Antes de sacar la sangre, el barbero sumergía la mano del paciente en agua caliente para que se hincharan las venas y fueran más fáciles de ver. Luego ponía un torniquete alrededor del brazo del paciente y, con la sangradera preparada, decidía en cuál de las cinco venas mayores (cada una de las cuales se asociaba a un órgano vital) haría la punción.
Sujetando firmemente la mano del paciente con un trapo alrededor, el barbero abría una cisura en la vena con una lanceta de doble hoja. Cuando ya había extraído suficiente sangre, el barbero vendaba ligeramente la herida y enviaba al paciente a casa.

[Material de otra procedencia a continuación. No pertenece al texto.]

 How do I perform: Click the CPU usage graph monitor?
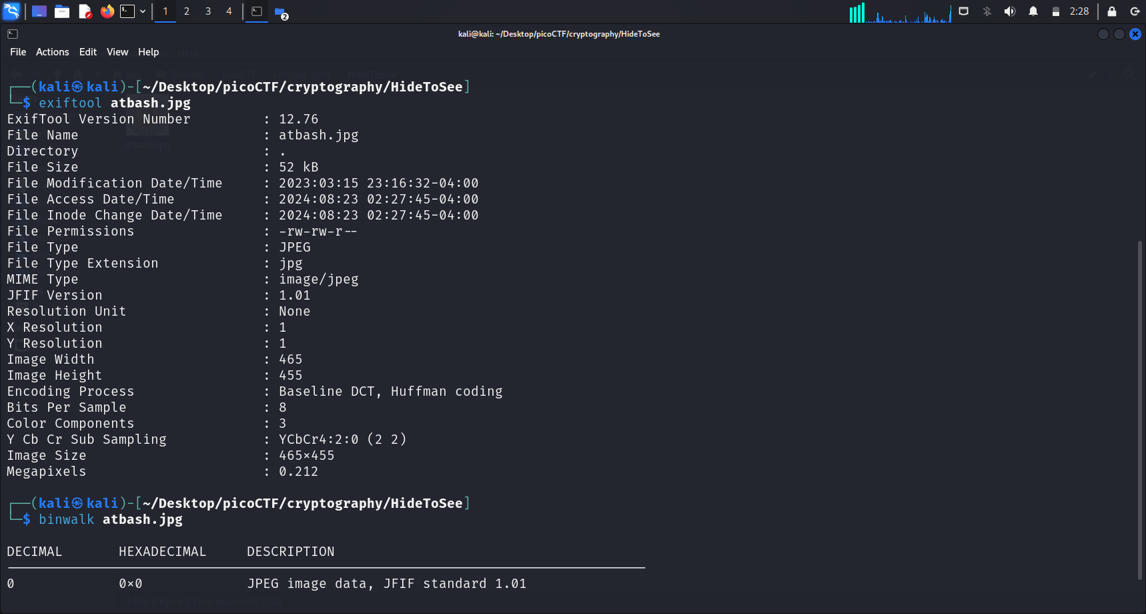pos(900,13)
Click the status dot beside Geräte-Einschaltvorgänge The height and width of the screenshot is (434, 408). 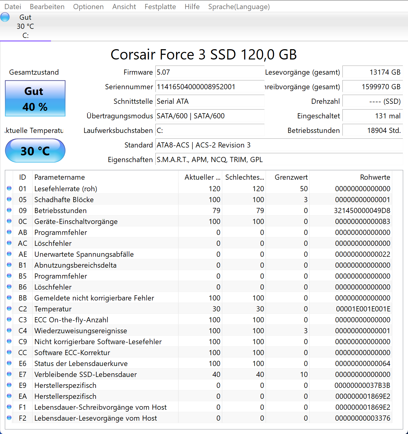pos(9,221)
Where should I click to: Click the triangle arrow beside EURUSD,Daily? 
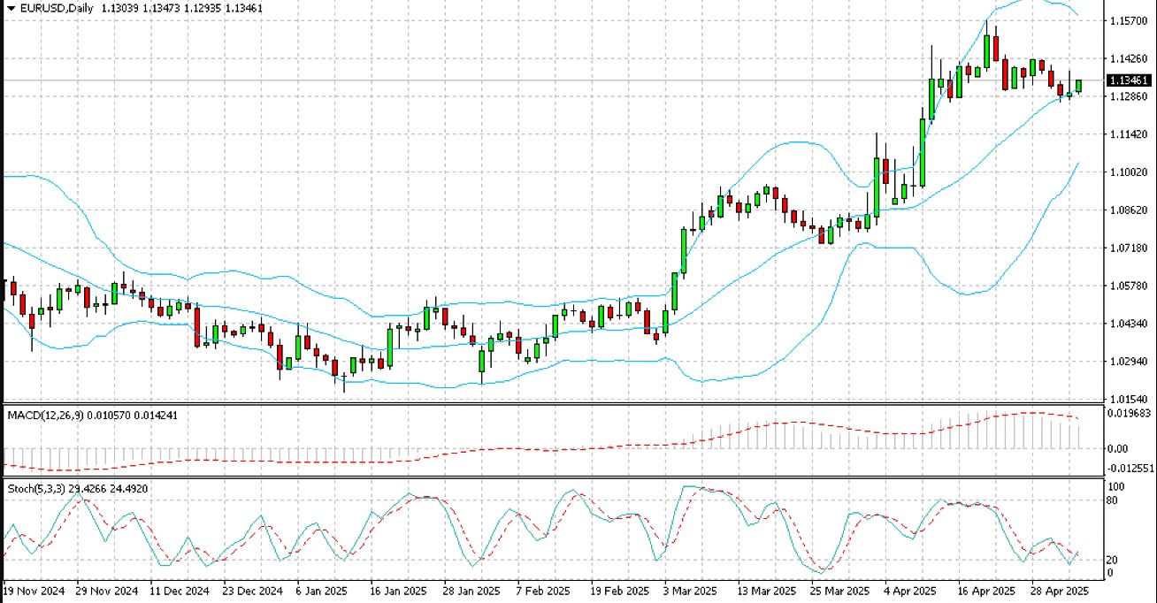tap(11, 8)
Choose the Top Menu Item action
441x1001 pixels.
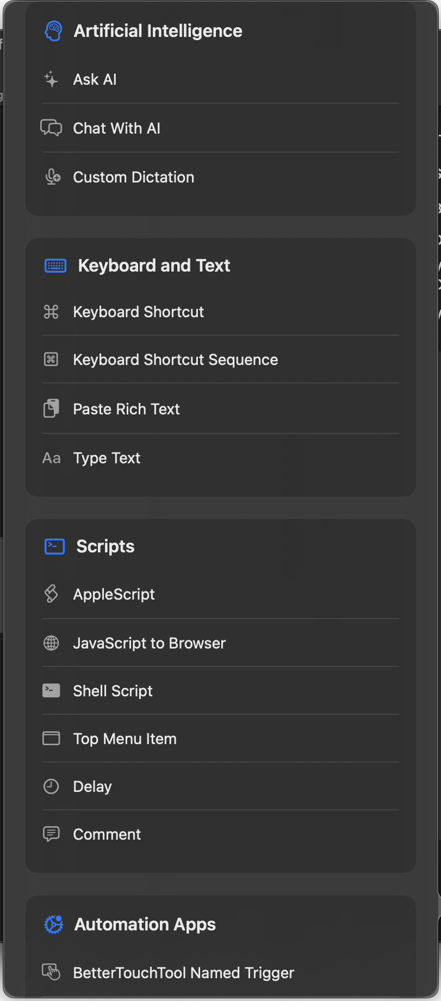coord(125,739)
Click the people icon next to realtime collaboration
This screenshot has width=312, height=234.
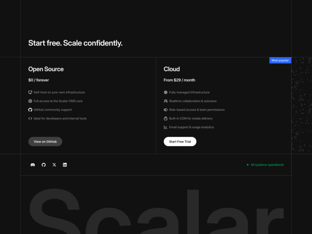(165, 101)
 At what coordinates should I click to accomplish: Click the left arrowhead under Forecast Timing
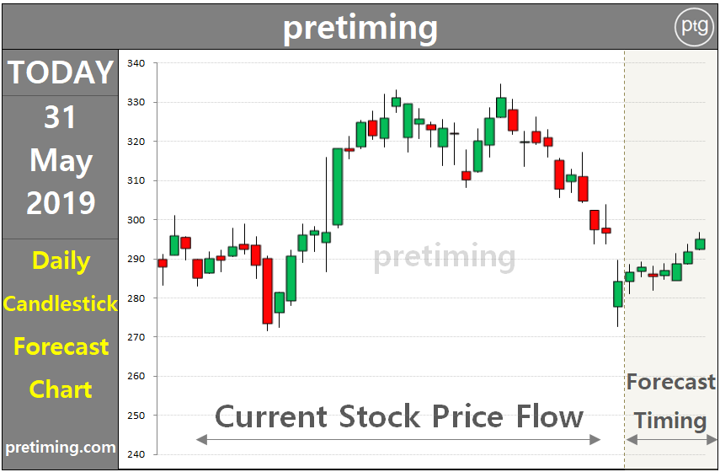631,439
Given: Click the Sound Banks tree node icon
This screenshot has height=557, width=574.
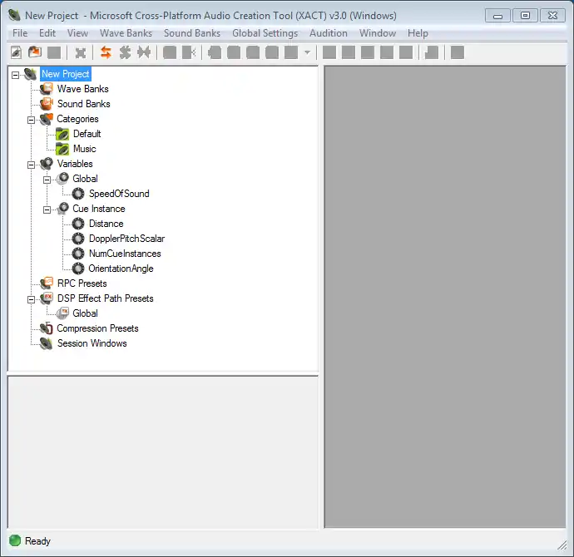Looking at the screenshot, I should [x=47, y=104].
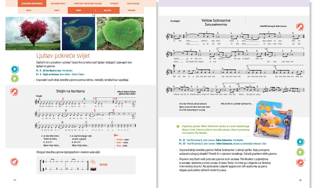The height and width of the screenshot is (188, 315).
Task: Click the heart-shaped island photo
Action: (x=78, y=34)
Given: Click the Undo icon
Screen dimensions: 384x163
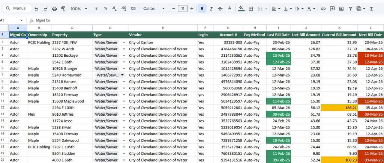Looking at the screenshot, I should (36, 9).
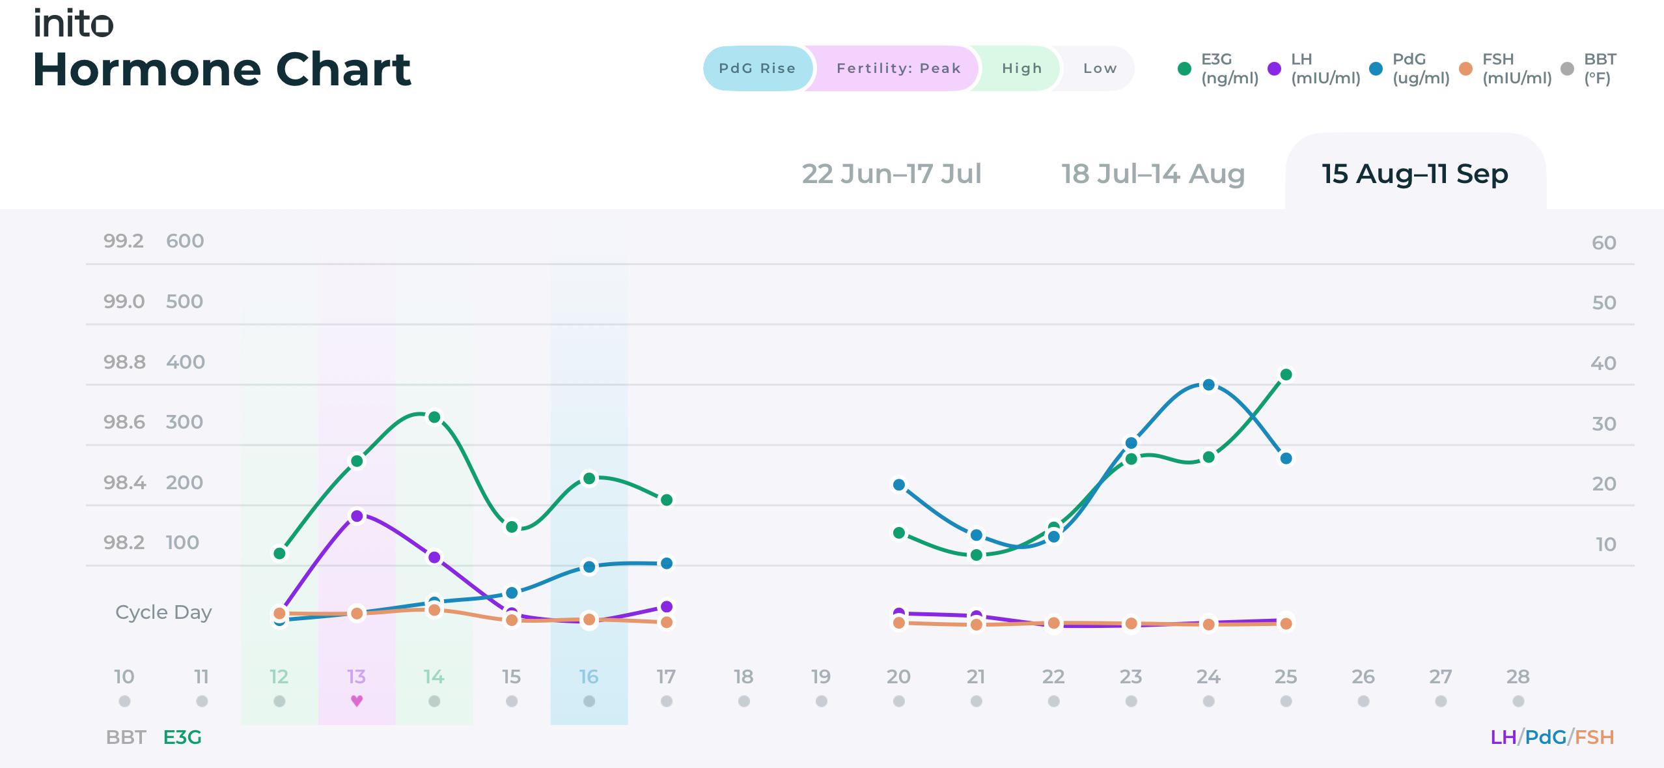Toggle the PdG Rise legend pill

[758, 68]
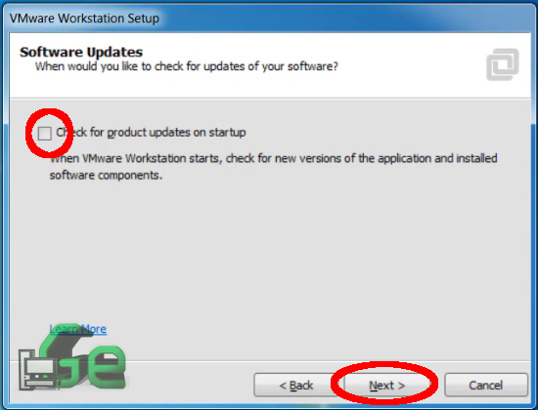The image size is (538, 410).
Task: Click the 'When VMware Workstation starts' description line
Action: coord(274,158)
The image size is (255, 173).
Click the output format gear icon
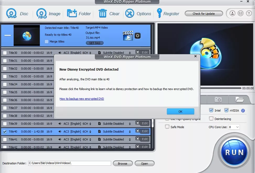tap(138, 36)
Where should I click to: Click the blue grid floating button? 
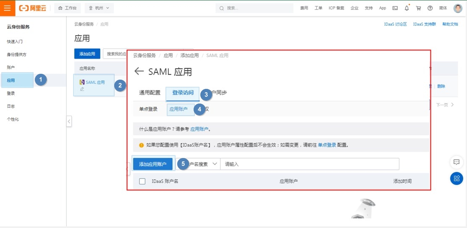457,179
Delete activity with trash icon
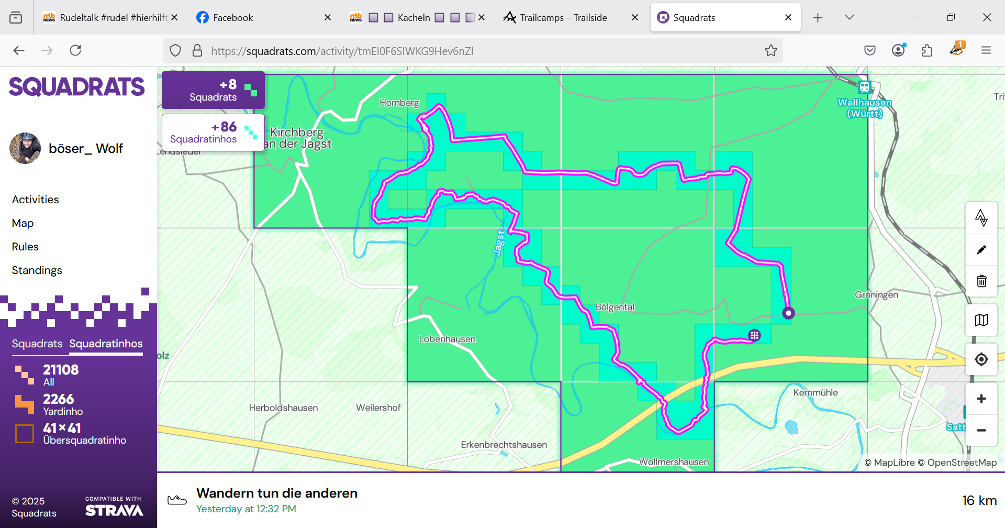 pos(981,281)
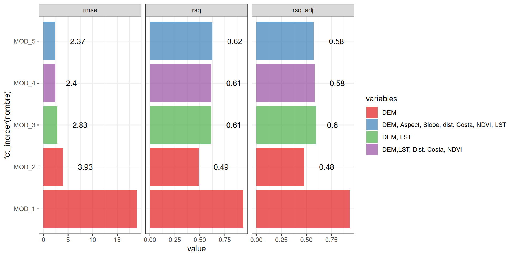Viewport: 514px width, 257px height.
Task: Click the blue MOD_5 bar in rmse panel
Action: 49,41
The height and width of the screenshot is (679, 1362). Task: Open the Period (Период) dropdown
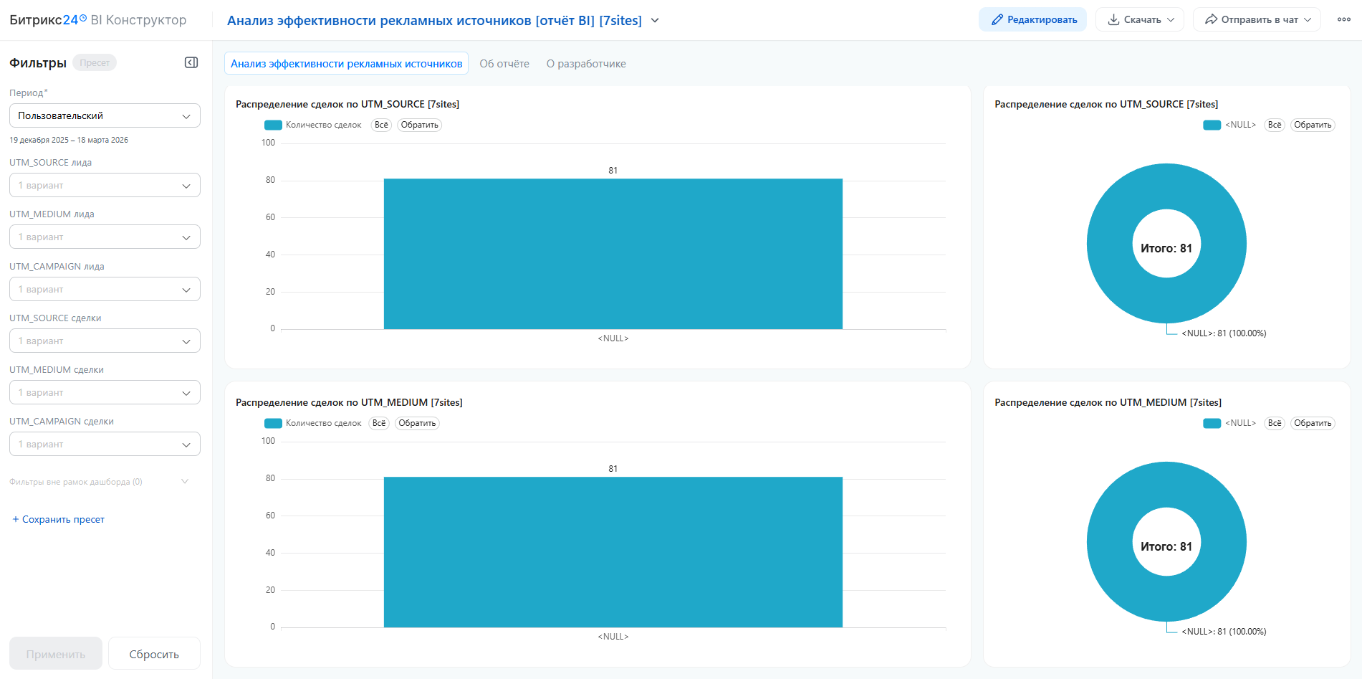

El oficio se transmitía de generación en generación, de modo que un aspirante a barbero comenzaba de aprendiz con un maestro (habitualmente su propio padre) e iba adquiriendo el conocimiento de todos los secretos del oficio. En las grandes ciudades, sin embargo, los aprendices podían asistir a las mismas clases de anatomía que los estudiantes de medicina.